Udacity is a website providing online education. To improve its services and maximize course completion by students, Udacity set up an A/B test titled "Free Trial Screener".
At the time of this experiment, Udacity courses currently have two options on the course overview page: "start free trial", and "access course materials". If the student clicks "start free trial", they will be asked to enter their credit card information, and then they will be enrolled in a free trial for the paid version of the course. After 14 days, they will automatically be charged unless they cancel first. If the student clicks "access course materials", they will be able to view the videos and take the quizzes for free, but they will not receive coaching support or a verified certificate, and they will not submit their final project for feedback.
In the experiment, Udacity tested a change where if the student clicked "start free trial", they were asked how much time they had available to devote to the course. If the student indicated 5 or more hours per week, they would be taken through the checkout process as usual.

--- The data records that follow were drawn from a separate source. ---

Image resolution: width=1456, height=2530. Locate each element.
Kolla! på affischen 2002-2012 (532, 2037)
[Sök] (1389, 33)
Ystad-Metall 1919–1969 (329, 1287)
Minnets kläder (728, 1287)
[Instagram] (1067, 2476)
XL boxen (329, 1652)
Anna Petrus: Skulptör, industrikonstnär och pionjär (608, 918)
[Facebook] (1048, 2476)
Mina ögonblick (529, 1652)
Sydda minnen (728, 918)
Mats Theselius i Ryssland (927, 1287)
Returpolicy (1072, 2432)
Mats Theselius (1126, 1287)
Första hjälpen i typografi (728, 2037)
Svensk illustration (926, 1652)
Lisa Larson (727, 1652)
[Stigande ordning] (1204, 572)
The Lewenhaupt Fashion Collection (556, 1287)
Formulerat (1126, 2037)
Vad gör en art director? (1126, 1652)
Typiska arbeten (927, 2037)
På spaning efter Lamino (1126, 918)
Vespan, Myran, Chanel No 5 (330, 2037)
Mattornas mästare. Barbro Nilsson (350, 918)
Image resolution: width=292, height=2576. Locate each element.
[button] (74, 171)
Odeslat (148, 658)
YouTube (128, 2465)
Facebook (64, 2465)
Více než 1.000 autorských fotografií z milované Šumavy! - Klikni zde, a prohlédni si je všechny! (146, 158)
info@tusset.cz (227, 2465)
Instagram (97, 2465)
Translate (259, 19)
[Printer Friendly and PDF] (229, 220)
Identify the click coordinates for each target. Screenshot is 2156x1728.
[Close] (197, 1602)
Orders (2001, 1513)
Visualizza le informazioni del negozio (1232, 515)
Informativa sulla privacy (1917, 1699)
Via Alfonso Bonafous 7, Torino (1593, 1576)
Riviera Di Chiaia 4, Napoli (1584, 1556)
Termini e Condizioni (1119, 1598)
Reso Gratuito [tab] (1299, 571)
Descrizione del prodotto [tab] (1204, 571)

If they indicated fewer than 5 hours per week, a message would appear indicating that Udacity courses usually require a greater time commitment for successful completion, and suggesting that the student might like to access the course materials for free. At this point, the student would have the option to continue enrolling in the free trial, or access the course materials for free instead.The screenshot below shows what the experiment looks like.
The hypothesis was that this might set clearer expectations for students upfront, thus reducing the number of frustrated students who left the free trial because they didn't have enough time—without significantly reducing the number of students to continue past the free trial and eventually complete the course. If this hypothesis held true, Udacity could improve the overall student experience and improve coaches' capacity to support students who are likely to complete the course. The unit of diversion is a cookie, although if the student enrolls in the free trial, they are tracked by user-id from that point forward. The same user-id cannot enroll in the free trial twice. For users that do not enroll, their user-id is not tracked in the experiment, even if they were signed in when they visited the course overview page.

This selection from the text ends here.